D'habitude, elle est plutôt du genre à rester au second rang. Mais cette fois-ci, Thérèse Blanchet a réussi à se faire une place de choix sur la photo. Elle pose au centre de l'action, juste entre le président français Emmanuel Macron et la Première ministre italienne Giorgia Meloni. Le chancelier allemand Olaf Scholz est assis en bas, avec en face de lui la commissaire européenne Ursula von der Leyen et le président du Conseil européen Charles Michel. La «photo de classe» a fait le tour des médias européens.

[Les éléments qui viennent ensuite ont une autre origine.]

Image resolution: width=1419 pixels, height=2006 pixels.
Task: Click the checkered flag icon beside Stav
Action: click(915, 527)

But de la mini-réunion? Convaincre le Premier ministre hongrois Viktor Orbán de retirer son veto et ouvre la voie au paquet d'aide de 50 milliards à l'Ukraine. Au final, l'opération s'est révélée être un succès. Orbán s'est rangé du côté de ses homologues européens.
Lorsque les chefs d'Etats les plus puissants se réunissent pour décider du sort de l'Europe, Thérèse Blanchet est de la partie. En tant que secrétaire générale du Conseil de l'Union européenne, elle est l'une des plus hautes fonctionnaires de Bruxelles et la patronne de 3000 employés. Elle est la seule fonctionnaire à pouvoir s'asseoir à la table des chefs d'État et de gouvernement lorsqu'ils se réunissent pour un sommet. Elle est la conseillère juridique suprême de Macron, Scholz et consorts. Et elle vient de chez nous.

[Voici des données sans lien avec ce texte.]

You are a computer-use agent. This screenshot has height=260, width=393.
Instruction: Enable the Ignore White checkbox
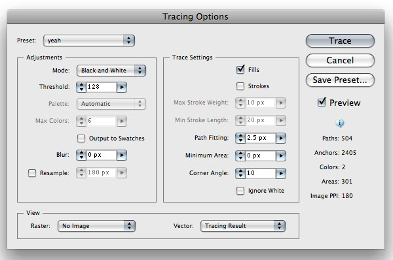click(240, 191)
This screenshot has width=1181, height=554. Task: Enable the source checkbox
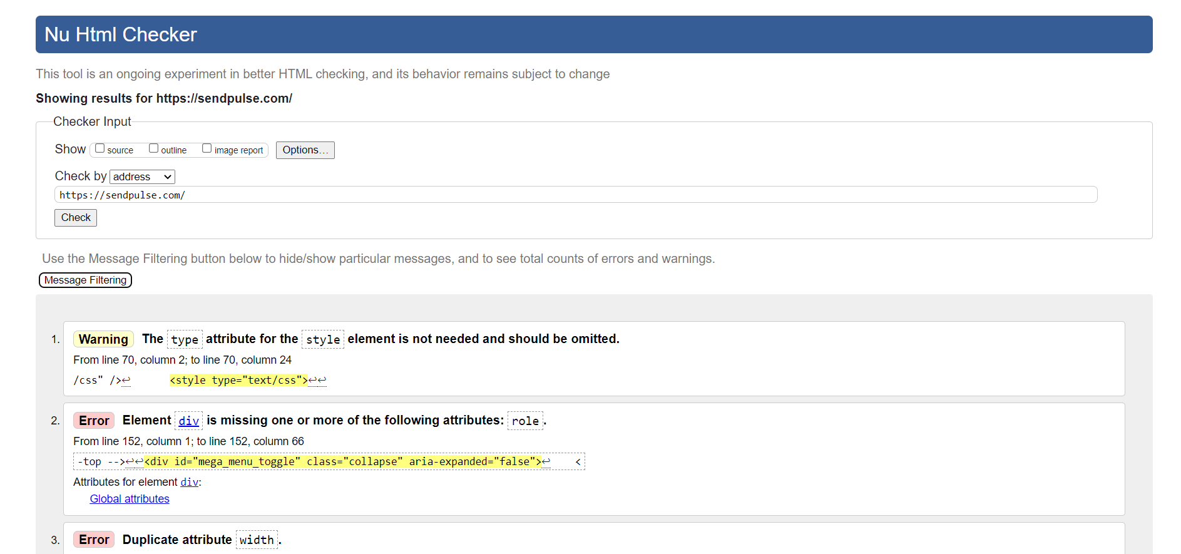click(100, 148)
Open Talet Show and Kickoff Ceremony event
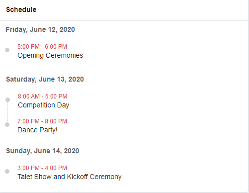249x193 pixels. 70,177
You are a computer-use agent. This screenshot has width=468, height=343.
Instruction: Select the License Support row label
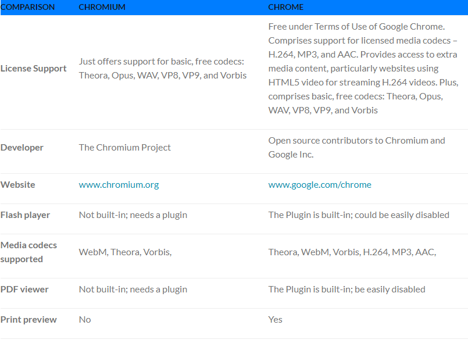tap(34, 69)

Née à Genève en 1962, cette juriste a été nommée à la tête de l'UE il y a deux ans. En tant que Suissesse, la voie vers une carrière de fonctionnaire européen lui était interdite. Seuls les citoyens de l'UE peuvent devenir fonctionnaires européens. Mais comme elle possède également la nationalité française par sa mère, les portes se sont ouvertes devant elle.
Après des études de droit à Genève puis une formation d'avocat, Thérèse Blanchet commence à travailler au début des années 1990 pour l'organisation de libre-échange de l'AELE, qui regroupe à l'époque la Suisse, la Norvège, l'Islande et le Liechtenstein ainsi que les actuels membres de l'UE, l'Autriche, la Finlande et la Suède.

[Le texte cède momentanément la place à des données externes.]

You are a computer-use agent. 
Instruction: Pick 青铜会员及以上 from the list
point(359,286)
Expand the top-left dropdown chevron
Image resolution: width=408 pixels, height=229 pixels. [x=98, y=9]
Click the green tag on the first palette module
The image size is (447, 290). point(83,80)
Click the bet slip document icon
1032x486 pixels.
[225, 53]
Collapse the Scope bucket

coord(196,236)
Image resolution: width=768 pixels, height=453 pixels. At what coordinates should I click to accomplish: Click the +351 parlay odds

C'est en 1995 qu'elle rejoint le service juridique de l'UE, où elle connaît une ascension fulgurante. Dès lors, elle participe à toutes les négociations les plus houleuses, de la révision des traités européens au Brexit. En 2019, elle devient cheffe du service juridique du Conseil de l'UE et, en 2022, sa secrétaire générale, la première femme à occuper ce poste. Il n'est pas possible de monter plus haut dans l'échelle de la carrière européenne.
Mais elle n'a pas perdu de vue la Suisse durant toutes ces années à Bruxelles. La Genevoise garde toujours un œil sur les dossiers de notre pays. Elle vit la fin des négociations sur l'accord-cadre institutionnel en 2021 comme une «rupture de confiance». Dans une interview à la Tribune de Genève en 2023, elle a confié que sa binationalité et ses origines genevoises lui permettaient de comprendre le point de vue de la Suisse, ses sensibilités et ses modes de fonctionnement.
Mais cela ne veut pas dire qu'elle défend la Suisse à Bruxelles. Au contraire: cela l'amène à mieux expliquer aux Suisses dans quelle mesure certaines de leurs exigences sont irréalistes.
En ce qui concerne la conclusion d'un nouvel accord, elle souligne que la Suisse est certes un partenaire important pour Bruxelles, mais qu'à l'inverse, l'importance de l'UE pour la Suisse est bien plus grande.
C'est également dans l'intérêt de toutes les parties concernées, «en particulier dans la période géopolitique difficile que nous traversons», a déclaré la fonctionnaire européenne.